* TASK DETAILS
Reproduce the text lines of the data records below verbatim, omitting the pictures from your answer.

* Data records
____________________

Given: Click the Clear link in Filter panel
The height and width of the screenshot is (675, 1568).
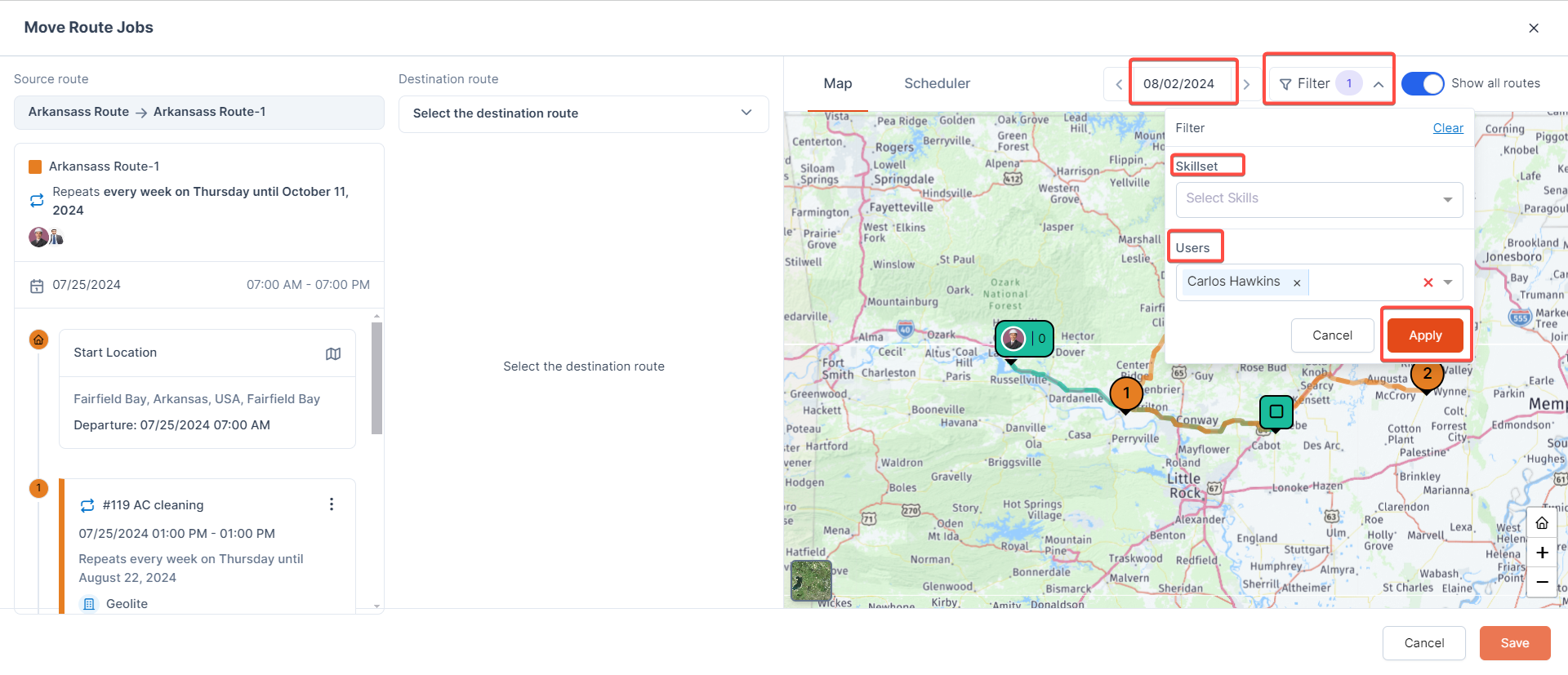Looking at the screenshot, I should click(1448, 128).
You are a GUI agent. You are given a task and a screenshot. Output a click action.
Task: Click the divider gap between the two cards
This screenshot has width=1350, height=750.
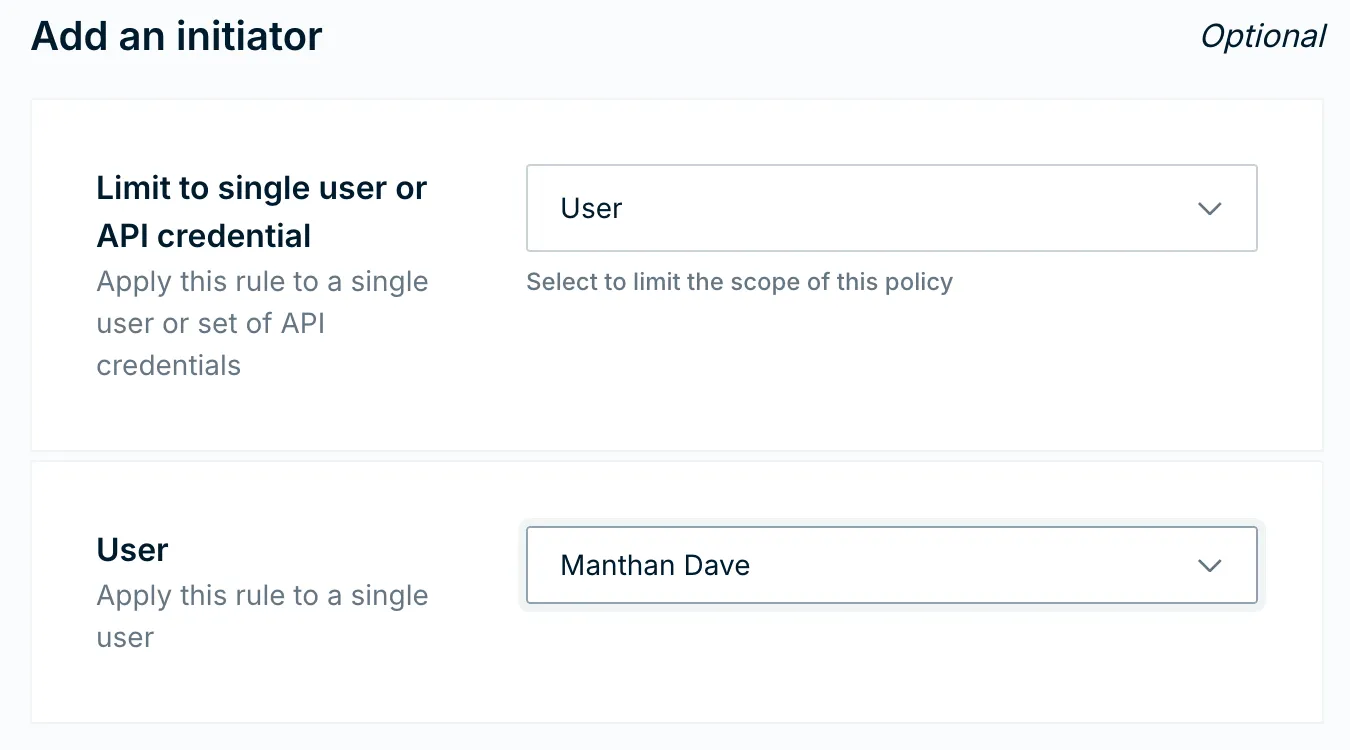pos(676,456)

____________________

* PROBLEM SOLUTION
Given: Click the Clear link in Filter panel
The height and width of the screenshot is (675, 1568).
Looking at the screenshot, I should click(1448, 128).
You are a GUI agent. You are given a task and a screenshot. Output a click action.
Task: Click the divider gap between the two cards
This screenshot has width=1350, height=750.
pos(676,456)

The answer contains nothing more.